A suite of functions for reading in a rate file in XML format, stratify a cohort, and calculate 'SMRs' from the stratified cohort and rate file.

License:

MIT + file LICENSE

Encoding:

UTF-8

RoxygenNote:

7.3.1

Imports:

dplyr, knitr, lubridate, magrittr, purrr, readr, rlang, stringr, tidyr, XML, zoo

Suggests:

rmarkdown, ggplot2, testthat (≥ 3.0.0), R.rsp

VignetteBuilder:

knitr, R.rsp

Depends:

R (≥ 2.10)

LazyData:

true

Config/testthat/edition:

NeedsCompilation:

Packaged:

2024-08-22 18:12:22 UTC; inh4

Author:

Stephen Bertke [aut, cre]

Maintainer:

Stephen Bertke <sbertke@cdc.gov>

Repository:

CRAN

Date/Publication:

2024-08-22 23:00:02 UTC

Pipe operator

Description

See magrittr::%>% for details.

Usage

lhs %>% rhs

Arguments

lhs

A value or the magrittr placeholder.

rhs

A function call using the magrittr semantics.

Value

The result of calling rhs(lhs).

Checks all strata in py_table are contained in rate file

Description

Checks all strata in py_table are contained in rate file

Usage

checkStrata(py_table, rateobj)

Arguments

py_table

A stratified cohort created by get_table

rateobj

A rate object created by parseRate

Value

A list containing:

The py_table with strata removed not found in rateobj
The observations from py_table that were removed

Examples

library(LTASR)
library(dplyr)
library(purrr)

#Import example person file
person <- person_example %>%
  mutate(dob = as.Date(dob, format='%m/%d/%Y'),
         pybegin = as.Date(pybegin, format='%m/%d/%Y'),
         dlo = as.Date(dlo, format='%m/%d/%Y'))
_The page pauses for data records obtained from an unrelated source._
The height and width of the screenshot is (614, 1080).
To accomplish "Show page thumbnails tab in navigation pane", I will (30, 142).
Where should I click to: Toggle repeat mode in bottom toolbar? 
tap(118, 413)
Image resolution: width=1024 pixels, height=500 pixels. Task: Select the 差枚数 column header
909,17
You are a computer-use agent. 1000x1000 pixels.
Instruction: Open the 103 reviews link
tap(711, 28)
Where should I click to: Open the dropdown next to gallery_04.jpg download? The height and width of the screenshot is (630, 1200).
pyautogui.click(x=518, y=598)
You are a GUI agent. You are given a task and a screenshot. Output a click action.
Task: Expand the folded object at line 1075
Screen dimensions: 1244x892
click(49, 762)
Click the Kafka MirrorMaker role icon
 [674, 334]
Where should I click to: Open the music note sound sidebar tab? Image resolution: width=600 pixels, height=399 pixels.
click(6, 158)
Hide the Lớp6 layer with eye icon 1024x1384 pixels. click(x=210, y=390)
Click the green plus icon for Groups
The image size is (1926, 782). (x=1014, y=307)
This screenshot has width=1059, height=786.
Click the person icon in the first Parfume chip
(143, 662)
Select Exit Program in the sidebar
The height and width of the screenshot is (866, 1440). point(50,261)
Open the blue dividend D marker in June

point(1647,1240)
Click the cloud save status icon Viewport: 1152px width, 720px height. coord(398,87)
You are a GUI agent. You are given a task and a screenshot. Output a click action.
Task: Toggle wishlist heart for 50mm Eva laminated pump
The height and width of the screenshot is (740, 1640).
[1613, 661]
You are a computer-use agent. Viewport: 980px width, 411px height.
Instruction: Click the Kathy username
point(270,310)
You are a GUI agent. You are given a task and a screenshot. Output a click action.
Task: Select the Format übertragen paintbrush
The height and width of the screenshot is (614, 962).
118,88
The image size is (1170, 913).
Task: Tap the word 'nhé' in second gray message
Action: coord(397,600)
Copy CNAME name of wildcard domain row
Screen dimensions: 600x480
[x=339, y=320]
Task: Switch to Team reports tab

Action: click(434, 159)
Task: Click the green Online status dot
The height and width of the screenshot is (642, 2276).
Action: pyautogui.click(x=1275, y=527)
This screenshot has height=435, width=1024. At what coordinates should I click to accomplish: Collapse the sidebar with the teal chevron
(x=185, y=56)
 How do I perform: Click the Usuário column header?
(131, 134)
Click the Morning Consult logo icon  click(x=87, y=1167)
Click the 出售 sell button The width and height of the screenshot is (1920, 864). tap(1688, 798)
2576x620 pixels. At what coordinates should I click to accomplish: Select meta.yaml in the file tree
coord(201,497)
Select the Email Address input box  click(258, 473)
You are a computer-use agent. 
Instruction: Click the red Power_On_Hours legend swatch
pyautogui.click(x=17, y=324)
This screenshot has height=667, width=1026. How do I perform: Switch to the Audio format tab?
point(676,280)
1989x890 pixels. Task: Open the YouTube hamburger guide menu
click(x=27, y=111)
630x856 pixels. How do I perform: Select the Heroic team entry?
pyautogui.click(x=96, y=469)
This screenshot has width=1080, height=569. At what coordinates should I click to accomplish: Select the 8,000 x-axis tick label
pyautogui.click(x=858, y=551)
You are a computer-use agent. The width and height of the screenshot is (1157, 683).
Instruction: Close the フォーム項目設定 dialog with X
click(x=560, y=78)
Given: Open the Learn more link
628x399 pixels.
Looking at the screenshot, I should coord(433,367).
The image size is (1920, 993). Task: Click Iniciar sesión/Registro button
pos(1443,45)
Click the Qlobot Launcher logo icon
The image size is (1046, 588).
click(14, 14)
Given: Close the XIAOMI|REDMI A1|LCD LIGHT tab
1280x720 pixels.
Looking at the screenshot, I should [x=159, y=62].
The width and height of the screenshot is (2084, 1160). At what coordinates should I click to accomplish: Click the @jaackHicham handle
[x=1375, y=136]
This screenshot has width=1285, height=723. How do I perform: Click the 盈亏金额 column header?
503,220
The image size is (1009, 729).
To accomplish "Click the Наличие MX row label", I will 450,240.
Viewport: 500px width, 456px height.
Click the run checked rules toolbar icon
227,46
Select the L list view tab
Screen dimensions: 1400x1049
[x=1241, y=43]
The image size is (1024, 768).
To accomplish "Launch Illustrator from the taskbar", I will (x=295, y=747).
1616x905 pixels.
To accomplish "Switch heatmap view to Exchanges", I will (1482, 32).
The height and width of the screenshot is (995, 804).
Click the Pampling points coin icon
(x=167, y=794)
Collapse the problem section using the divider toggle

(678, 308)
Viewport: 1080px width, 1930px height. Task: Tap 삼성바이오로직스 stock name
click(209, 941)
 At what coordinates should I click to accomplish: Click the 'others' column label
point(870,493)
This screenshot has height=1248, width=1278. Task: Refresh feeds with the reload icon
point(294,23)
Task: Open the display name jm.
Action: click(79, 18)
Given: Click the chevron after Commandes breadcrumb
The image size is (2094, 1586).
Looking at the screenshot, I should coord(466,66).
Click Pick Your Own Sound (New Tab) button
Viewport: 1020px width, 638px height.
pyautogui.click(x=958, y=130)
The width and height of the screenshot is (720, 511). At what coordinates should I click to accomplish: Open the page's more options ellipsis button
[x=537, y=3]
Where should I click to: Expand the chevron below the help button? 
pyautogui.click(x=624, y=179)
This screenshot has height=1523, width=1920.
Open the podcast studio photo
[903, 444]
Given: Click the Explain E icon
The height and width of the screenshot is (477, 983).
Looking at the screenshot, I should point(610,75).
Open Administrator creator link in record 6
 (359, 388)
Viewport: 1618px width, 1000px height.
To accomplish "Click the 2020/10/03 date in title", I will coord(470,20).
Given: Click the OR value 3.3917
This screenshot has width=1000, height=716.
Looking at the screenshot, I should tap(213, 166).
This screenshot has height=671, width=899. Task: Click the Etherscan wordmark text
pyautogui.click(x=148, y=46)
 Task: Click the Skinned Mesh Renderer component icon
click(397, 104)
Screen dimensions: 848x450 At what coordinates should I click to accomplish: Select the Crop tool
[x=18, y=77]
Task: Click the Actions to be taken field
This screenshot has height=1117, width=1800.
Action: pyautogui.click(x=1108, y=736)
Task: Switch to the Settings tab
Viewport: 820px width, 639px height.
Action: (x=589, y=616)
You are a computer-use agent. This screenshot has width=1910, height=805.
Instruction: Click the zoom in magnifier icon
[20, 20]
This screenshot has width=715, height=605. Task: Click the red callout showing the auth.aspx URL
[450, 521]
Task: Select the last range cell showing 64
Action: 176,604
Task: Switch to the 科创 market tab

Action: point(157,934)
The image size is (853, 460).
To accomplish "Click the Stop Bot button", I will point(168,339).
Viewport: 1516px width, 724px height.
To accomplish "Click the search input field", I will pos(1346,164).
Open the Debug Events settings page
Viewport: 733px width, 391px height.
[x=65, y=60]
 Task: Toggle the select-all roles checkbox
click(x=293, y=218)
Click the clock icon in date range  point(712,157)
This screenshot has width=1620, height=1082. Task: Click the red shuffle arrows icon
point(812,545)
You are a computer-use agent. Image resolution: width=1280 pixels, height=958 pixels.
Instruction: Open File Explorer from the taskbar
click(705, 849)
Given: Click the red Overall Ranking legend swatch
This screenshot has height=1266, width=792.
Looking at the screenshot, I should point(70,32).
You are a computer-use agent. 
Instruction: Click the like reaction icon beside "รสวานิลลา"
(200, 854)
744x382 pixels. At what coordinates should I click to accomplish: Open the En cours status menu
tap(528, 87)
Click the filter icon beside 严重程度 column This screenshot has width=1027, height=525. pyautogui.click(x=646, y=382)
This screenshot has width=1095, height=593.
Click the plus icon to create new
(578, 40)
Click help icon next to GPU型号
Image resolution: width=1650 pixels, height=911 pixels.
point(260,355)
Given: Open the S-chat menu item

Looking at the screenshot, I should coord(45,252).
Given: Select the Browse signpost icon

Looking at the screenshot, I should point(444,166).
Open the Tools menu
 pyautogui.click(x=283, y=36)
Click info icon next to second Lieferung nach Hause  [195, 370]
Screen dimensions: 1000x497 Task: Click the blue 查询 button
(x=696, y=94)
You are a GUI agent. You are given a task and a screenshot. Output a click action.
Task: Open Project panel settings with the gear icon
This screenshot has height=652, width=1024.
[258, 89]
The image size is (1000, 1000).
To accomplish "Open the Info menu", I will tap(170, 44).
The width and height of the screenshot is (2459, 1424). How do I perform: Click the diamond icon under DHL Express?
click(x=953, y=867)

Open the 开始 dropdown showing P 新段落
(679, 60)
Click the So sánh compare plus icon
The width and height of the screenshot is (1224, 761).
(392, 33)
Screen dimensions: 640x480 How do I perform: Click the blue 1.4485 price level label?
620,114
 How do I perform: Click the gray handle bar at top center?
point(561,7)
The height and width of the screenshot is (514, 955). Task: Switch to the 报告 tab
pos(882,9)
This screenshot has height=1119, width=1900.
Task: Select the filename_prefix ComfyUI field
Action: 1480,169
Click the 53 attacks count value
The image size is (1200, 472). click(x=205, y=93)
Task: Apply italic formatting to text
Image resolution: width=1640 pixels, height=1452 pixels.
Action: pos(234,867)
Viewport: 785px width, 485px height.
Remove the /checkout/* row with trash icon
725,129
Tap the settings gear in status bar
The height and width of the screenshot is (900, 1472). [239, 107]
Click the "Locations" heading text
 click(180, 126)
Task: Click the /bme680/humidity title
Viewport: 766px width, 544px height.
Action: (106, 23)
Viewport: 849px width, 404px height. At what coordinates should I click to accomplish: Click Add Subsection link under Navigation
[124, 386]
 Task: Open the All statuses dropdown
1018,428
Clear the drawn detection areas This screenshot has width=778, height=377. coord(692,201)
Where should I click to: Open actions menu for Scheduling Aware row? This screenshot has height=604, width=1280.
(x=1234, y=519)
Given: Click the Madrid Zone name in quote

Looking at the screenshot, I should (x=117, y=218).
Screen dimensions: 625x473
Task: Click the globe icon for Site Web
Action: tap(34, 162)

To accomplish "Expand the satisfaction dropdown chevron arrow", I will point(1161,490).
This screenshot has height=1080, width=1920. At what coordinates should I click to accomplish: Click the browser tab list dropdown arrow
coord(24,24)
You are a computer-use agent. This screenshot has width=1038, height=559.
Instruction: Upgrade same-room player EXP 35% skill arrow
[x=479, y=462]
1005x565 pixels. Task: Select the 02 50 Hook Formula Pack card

#Import default rate object
rateobj <- us_119ucod_19602021

#Stratify person table
py_table <- get_table(person, rateobj)

#Check Strata are in rate file
checkStrata(py_table, rateobj)

Create exp_strata object

Description

exp_strata() creates an exp_strata that defines which variable to consider, any lag to be applied, and cutpoints for the strata.

Usage

exp_strata(var = character(), cutpt = numeric(), lag = 0)

Arguments

var

character naming the variable within the history data.frame to consider.

cutpt

numeric vector defining the cutpoints to use to stratify the calculated cumulative exposure for variable var. Should include min and max values (typically -Inf and Inf).

lag

numeric defining the lag, in years, to be applied to exposure variables. Default is 0 yrs (i.e. unlagged). Must be a whole number.

Value

an object of class exp_strata to be used in the get_table_history().

Examples

library(LTASR)
exp1 <- exp_strata(var = 'employed',
                   cutpt = c(-Inf, 365, Inf),
                   lag = 10)

Expand data through range of date values

Description

Expand a data.frame to include all dates between a start and end value defined by parameters x and y

Usage

expand_dates(
  df,
  start,
  end,
  md_tmplt = seq(as.Date("1/1/2015", "%m/%d/%Y"), as.Date("12/31/2015",
    "%m/%d/%Y"), by = "day")
)

Arguments

df

Input data.frame

start

start date

end

end date

md_tmplt

Date vector that defines which dates within a year to output.

Value

A data.frame/tibble containing all variables of the input data.frame as well as a new variable, date, with repeated rows for each date between start and end spaced as defined by md_tmplt.

Examples

library(LTASR)
data <- data.frame(id = 1,
                   start = as.Date('3/1/2015', format='%m/%d/%Y'),
                   end = as.Date('3/15/2015', format='%m/%d/%Y'))
expand_dates(data, start, end)

Stratify Person Table

Description

get_table reads in a data.frame/tibble containing basic demographic information for each person of the cohort and stratifies the person-time and deaths into 5-year age, 5-year calendar period, race, and sex strata. See Details for information on how the person file must be formatted.

Usage

get_table(persondf, rateobj, strata = dplyr::vars(), batch_size = 500)

Arguments

persondf

data.frame like object containing one row per person with the required demographic information

rateobj

a rate object created by the parseRate function, or the included rate object us_119ucod_19602021

strata

any additional variables contained in persondf on which to stratify. Must be wrapped in a vars() call from dplyr.

batch_size

a number specifying how many persons to stratify at a time. Default is 500

Details

The persondf tibble must contain the variables:

id,
gender (character: 'M'/'F'),
race (character: 'W'/'N'),
dob (date),
pybegin (date),
dlo (date),
vs (character: indicator identifying deaths as 'D')
rev (numeric: values 5-10),
code (character: ICD code)

Value

A data.frame with a row for each strata containing the number of observed deaths within each of the defined minors/outcomes (⁠_o1⁠-⁠_oxxx⁠) and the number of person days.

Examples

library(LTASR)
library(dplyr)

#Import example person file
person <- person_example %>%
  mutate(dob = as.Date(dob, format='%m/%d/%Y'),
         pybegin = as.Date(pybegin, format='%m/%d/%Y'),
         dlo = as.Date(dlo, format='%m/%d/%Y'))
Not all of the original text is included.